Source passage:
Tuesday, March 21, 2017

Joins in GAMS, SQL or R

To produce the charts in (1) I needed to do a multiple join on some data. From the GAMS model in (2) we extract the the following data:

sets
  j
'tasks'  /job1*job10/
  t
'stages' /t1*t10/
;
parameters
   proctime(j,t)
'processing times for each stage'
   machine(j,t)
'machine numbers for each stage (zero based)'
;
variable x(j,t) 'start time of subtask';

What we want to arrive in R is the following:

image

i.e. a single data frame with slightly renamed columns (and a new column called end indicating when a sub-job finishes).

I used “approach 1” (pure SQL, described next) in (1), but there are other ways to attack the problem. I’ll describe a few.

Approach 1: pure SQL

Writing this into a SQLite database is very simple:

execute_unload "ft10";
execute "gdx2sqlite -i ft10.gdx -o ft10.db"
;

The database will contain a copy of all the data in the model, including the symbols we are interested in.

When loading the data we need to do two things:

  1. Join proctime, machine and x on (j,t)
  2. GAMS only stores non-zero elements, which we need to “repair”
  3. Add the end column.

Exercise tasks:
[1] Write out the passage from the post on joins in GAMS, SQL or R, starting at "i.e. a single" and ending at "are interested in.".
[2] In the post on joins in GAMS, SQL or R, which elements does GAMS store?

(Data lines)
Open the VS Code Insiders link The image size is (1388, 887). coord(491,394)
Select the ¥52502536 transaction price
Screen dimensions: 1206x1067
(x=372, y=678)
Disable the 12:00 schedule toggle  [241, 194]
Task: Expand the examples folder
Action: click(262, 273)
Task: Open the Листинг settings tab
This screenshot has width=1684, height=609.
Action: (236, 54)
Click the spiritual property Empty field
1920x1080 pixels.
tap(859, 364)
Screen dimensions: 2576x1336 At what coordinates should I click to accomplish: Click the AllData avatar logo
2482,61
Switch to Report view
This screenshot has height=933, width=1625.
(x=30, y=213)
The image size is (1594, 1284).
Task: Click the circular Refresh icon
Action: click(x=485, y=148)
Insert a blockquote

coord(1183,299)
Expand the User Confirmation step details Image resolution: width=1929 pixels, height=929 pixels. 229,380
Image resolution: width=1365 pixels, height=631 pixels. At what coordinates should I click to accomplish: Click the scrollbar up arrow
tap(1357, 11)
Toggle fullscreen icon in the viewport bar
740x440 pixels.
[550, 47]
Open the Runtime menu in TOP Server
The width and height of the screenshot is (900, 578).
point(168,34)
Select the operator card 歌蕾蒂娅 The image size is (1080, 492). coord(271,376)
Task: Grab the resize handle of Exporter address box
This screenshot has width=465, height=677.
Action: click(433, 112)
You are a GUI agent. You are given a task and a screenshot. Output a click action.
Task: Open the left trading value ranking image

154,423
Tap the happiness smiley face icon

Problem solutions:
[1]
i.e. a single data frame with slightly renamed columns (and a new column called end indicating when a sub-job finishes).

I used “approach 1” (pure SQL, described next) in (1), but there are other ways to attack the problem. I’ll describe a few.

Approach 1: pure SQL

Writing this into a SQLite database is very simple:

execute_unload "ft10";
execute "gdx2sqlite -i ft10.gdx -o ft10.db"
;

The database will contain a copy of all the data in the model, including the symbols we are interested in.

[2] Only non-zero elements.